Today, it is a slug’s world; they relish this weather. Every imaginable type seems to make an appearance, and in every available niche: in flowers, on tree trunks, atop mushrooms. Even where we don’t see them, slugs have left their mark with jagged-edged feeding holes and droppings.

This week even more mushrooms have sprung to life. Most are drab shades of tan and gray. One catches our eye: the golden jelly fungus, an electric shock of color in the dim woods.

Flying insects are scarce. Instead, the crawlers take center stage. Soldier beetles battle for the domain of a poison ivy leaf. A pale green owlet caterpillar rests on a young spice bush.
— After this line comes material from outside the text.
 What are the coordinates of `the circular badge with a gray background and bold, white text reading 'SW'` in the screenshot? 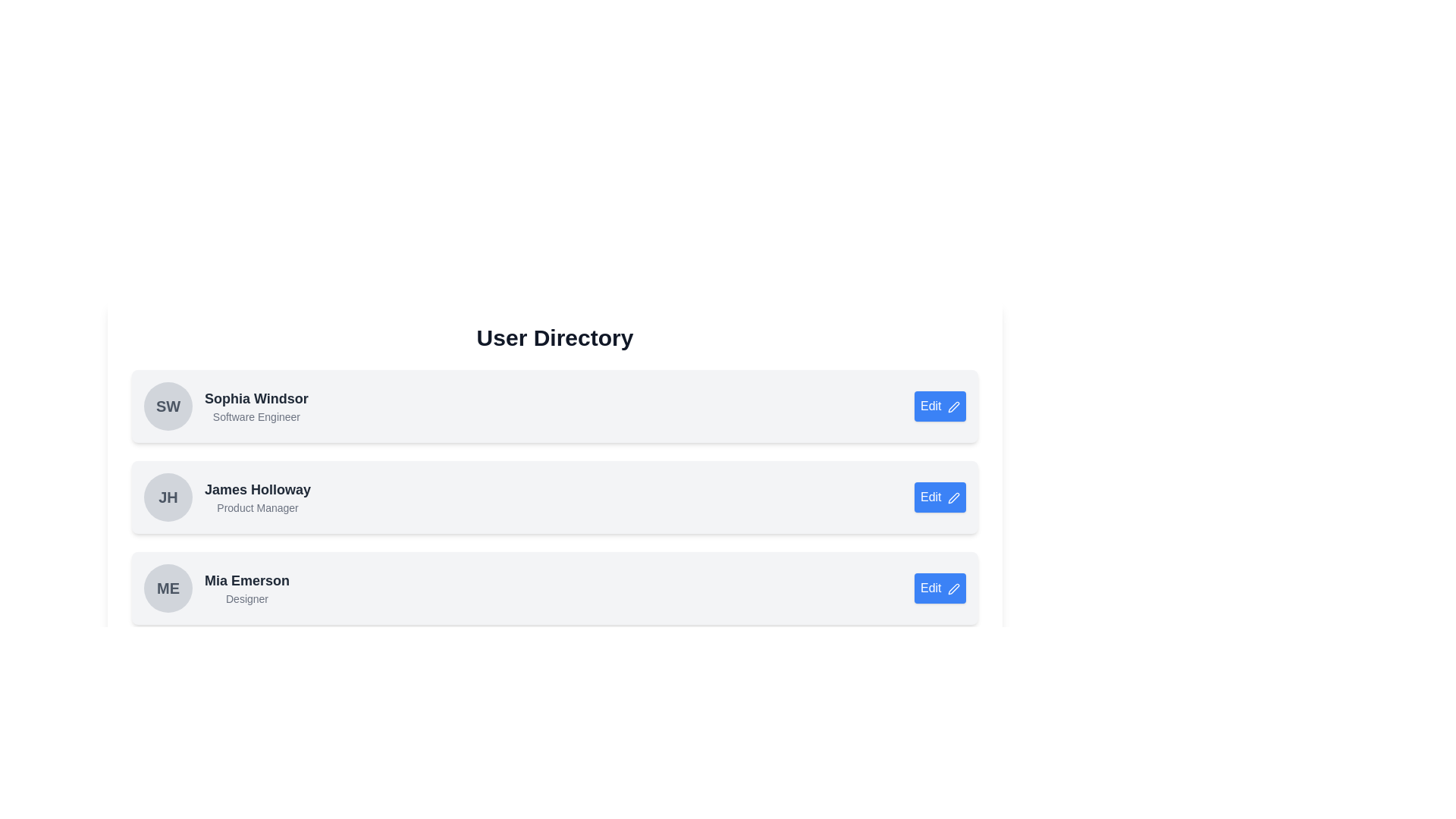 It's located at (168, 406).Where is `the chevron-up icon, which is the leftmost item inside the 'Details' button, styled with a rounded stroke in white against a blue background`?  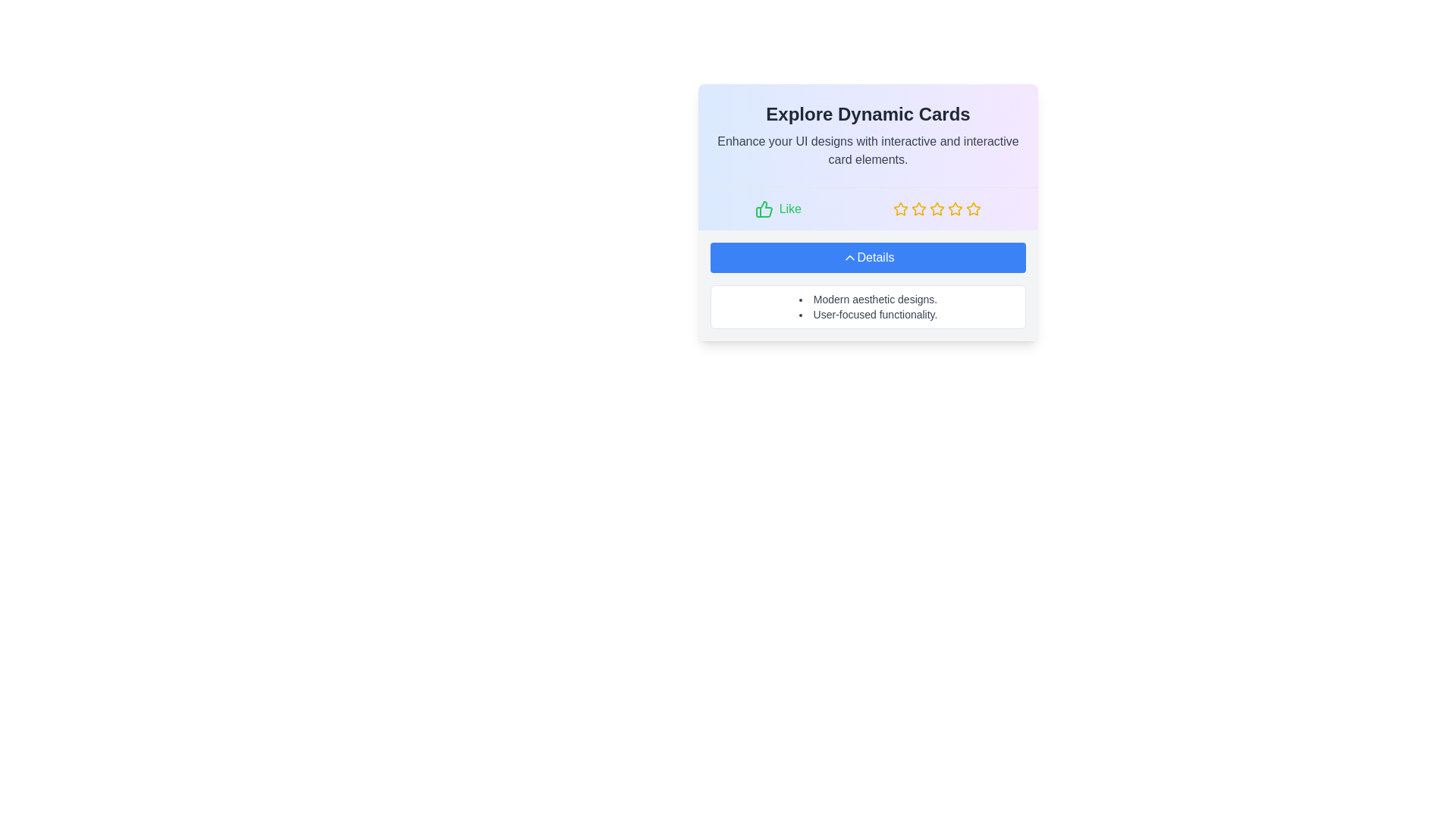 the chevron-up icon, which is the leftmost item inside the 'Details' button, styled with a rounded stroke in white against a blue background is located at coordinates (849, 256).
On the same branch, I nearly overlook a charcoal gray span worm camouflaged as a twig. Such caterpillars will eat the tender early leaves of woody plants. A cocktail of biochemicals kicks in as the shrubs grow older, rendering them unpalatable.

Canada mayflowers sprawl among large tree roots. Their starry spires of small, sweet-scented flowers poke above pairs of shiny, rounded leaves. Some plants have only one leaf; they are sterile and flowerless. The best vantage point to view these wildflowers is on your belly, as they grow to only six inches high. On a drier day, small bees and flies will visit, foraging for pollen.

We also spot hairy Solomon’s seal, mayflower’s cousin in the lily family. This plant has hidden flowers that dangle below its leaves. Some shimmer with beads of water.